Exercise requirements - Each of the lines below must be restated exactly.

----------------------------------------

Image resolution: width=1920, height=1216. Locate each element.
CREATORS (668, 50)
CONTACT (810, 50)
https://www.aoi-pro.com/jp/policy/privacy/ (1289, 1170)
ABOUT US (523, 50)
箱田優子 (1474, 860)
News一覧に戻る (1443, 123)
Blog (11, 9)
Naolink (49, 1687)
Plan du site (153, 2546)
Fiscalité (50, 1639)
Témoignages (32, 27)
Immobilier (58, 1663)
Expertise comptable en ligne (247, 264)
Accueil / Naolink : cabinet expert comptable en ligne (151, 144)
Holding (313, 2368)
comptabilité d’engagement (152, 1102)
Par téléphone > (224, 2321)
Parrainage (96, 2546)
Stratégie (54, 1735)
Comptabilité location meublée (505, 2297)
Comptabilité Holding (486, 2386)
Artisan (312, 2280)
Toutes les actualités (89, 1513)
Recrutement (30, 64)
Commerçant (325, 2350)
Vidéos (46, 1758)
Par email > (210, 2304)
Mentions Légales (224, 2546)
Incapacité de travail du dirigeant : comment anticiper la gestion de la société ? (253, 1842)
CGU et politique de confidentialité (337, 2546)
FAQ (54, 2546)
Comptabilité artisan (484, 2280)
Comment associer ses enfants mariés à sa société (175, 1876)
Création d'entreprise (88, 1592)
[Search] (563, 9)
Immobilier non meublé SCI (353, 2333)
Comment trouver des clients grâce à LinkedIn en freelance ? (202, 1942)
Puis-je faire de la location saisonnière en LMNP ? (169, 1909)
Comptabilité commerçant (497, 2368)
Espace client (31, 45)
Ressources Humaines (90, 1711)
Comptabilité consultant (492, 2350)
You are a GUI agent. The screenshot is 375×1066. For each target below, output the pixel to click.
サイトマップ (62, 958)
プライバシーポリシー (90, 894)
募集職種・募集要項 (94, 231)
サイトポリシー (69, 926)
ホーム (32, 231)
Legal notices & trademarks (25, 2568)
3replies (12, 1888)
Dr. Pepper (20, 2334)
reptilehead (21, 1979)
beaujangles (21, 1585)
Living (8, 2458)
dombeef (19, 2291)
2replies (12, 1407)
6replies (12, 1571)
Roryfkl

----------------------------------------

Output below -
Image resolution: width=1920, height=1216. Locate each element.
CREATORS (668, 50)
CONTACT (810, 50)
https://www.aoi-pro.com/jp/policy/privacy/ (1289, 1170)
ABOUT US (523, 50)
箱田優子 (1474, 860)
News一覧に戻る (1443, 123)
Blog (11, 9)
Naolink (49, 1687)
Plan du site (153, 2546)
Fiscalité (50, 1639)
Témoignages (32, 27)
Immobilier (58, 1663)
Expertise comptable en ligne (247, 264)
Accueil / Naolink : cabinet expert comptable en ligne (151, 144)
Holding (313, 2368)
comptabilité d’engagement (152, 1102)
Par téléphone > (224, 2321)
Parrainage (96, 2546)
Stratégie (54, 1735)
Comptabilité location meublée (505, 2297)
Comptabilité Holding (486, 2386)
Artisan (312, 2280)
Toutes les actualités (89, 1513)
Recrutement (30, 64)
Commerçant (325, 2350)
Vidéos (46, 1758)
Par email > (210, 2304)
Mentions Légales (224, 2546)
Incapacité de travail du dirigeant : comment anticiper la gestion de la société ? (253, 1842)
CGU et politique de confidentialité (337, 2546)
FAQ (54, 2546)
Comptabilité artisan (484, 2280)
Comment associer ses enfants mariés à sa société (175, 1876)
Création d'entreprise (88, 1592)
[Search] (563, 9)
Immobilier non meublé SCI (353, 2333)
Comment trouver des clients grâce à LinkedIn en freelance ? (202, 1942)
Puis-je faire de la location saisonnière en LMNP ? (169, 1909)
Comptabilité commerçant (497, 2368)
Espace client (31, 45)
Ressources Humaines (90, 1711)
Comptabilité consultant (492, 2350)
You are a GUI agent. The screenshot is 375×1066. For each target below, output the pixel to click.
サイトマップ (62, 958)
プライバシーポリシー (90, 894)
募集職種・募集要項 (94, 231)
サイトポリシー (69, 926)
ホーム (32, 231)
Legal notices & trademarks (25, 2568)
3replies (12, 1888)
Dr. Pepper (20, 2334)
reptilehead (21, 1979)
beaujangles (21, 1585)
Living (8, 2458)
dombeef (19, 2291)
2replies (12, 1407)
6replies (12, 1571)
Roryfkl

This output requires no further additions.